──────── Extract ────────

From our earliest days of designing knowledge-building technology, our focus has been on enabling students to work effectively in design mode. Initially this consisted mainly of providing epistemic markers for design mode activities such as theory building: hence, providing phrases such as “My theory…,” “This theory does not explain…,” and “A better theory…” that users could click on to incorporate into their note texts. We encourage customization and actively discourage mandated use or set sequences. More recent technological enhancements facilitate the identification and discussion of promising ideas (Chen et al. [2012]) and metadiscourse—discourse about the progress and problems of the main knowledge-building discourse. Such metadiscourse is aided by a variety of feedback tools that, for instance, map the community’s use of theory-building markers or compare the community’s vocabulary usage on a particular topic with the vocabulary in a related “expert” corpus (Resendes [2013]). Developing ways to support sustained creative work with ideas is an ongoing effort, however. On the horizon are dynamic 3-D visualizations showing the self-organizing process of constructing higher-level complex ideas out of simpler lower-level ones (Tergan & Keller [in press]).

──────── Entries shown ────────

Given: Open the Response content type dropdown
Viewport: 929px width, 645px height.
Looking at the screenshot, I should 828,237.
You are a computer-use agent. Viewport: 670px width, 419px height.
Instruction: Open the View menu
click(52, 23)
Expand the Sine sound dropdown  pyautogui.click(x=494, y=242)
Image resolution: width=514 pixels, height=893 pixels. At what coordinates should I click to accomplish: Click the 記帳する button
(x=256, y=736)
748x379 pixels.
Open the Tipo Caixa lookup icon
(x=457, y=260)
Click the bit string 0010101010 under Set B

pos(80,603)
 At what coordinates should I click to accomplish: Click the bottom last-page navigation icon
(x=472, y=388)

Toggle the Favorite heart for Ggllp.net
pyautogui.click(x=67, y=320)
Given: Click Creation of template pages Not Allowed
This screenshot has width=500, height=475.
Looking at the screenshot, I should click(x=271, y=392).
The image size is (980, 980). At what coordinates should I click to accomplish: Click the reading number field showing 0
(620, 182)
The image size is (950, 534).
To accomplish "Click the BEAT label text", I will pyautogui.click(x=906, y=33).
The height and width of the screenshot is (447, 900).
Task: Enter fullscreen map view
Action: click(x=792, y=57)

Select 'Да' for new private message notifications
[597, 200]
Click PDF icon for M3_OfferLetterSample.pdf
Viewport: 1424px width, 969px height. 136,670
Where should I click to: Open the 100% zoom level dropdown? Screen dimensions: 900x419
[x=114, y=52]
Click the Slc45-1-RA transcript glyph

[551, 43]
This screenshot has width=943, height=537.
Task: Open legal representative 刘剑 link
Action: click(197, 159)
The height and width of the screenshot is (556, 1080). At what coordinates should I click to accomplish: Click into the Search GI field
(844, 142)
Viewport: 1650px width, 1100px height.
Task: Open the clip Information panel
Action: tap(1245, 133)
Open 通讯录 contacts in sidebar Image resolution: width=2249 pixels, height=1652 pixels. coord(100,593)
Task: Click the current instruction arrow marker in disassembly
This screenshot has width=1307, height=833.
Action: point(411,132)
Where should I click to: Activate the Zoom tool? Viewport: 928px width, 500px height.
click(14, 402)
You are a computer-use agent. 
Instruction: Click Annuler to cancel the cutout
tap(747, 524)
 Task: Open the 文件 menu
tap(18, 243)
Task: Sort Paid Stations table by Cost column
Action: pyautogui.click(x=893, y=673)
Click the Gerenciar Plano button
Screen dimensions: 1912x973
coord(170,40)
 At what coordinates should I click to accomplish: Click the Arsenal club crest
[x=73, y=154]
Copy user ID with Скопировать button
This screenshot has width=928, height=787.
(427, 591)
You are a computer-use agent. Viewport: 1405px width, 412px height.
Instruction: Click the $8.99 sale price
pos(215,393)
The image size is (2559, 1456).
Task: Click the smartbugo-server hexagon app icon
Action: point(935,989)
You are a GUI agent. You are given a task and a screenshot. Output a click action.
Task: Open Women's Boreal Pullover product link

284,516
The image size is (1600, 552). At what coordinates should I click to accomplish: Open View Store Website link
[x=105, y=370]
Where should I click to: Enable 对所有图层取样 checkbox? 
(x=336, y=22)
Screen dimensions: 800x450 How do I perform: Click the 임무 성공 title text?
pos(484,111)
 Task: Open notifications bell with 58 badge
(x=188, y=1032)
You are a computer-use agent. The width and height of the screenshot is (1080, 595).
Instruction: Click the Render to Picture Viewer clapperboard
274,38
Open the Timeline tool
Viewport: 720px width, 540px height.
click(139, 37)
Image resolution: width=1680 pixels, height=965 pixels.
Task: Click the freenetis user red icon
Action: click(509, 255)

────────

**Requirement**
Answer these questions about the extract on knowledge-building technology:
1. What three phrases were offered as epistemic markers for theory building?
2. What does the extract encourage, and what does it actively discourage?
3. What process are the dynamic 3-D visualizations meant to show?

**Exercise output**
1. "My theory…," "This theory does not explain…," and "A better theory…"
2. It encourages customization and actively discourages mandated use or set sequences.
3. They show the self-organizing process of constructing higher-level complex ideas out of simpler lower-level ones.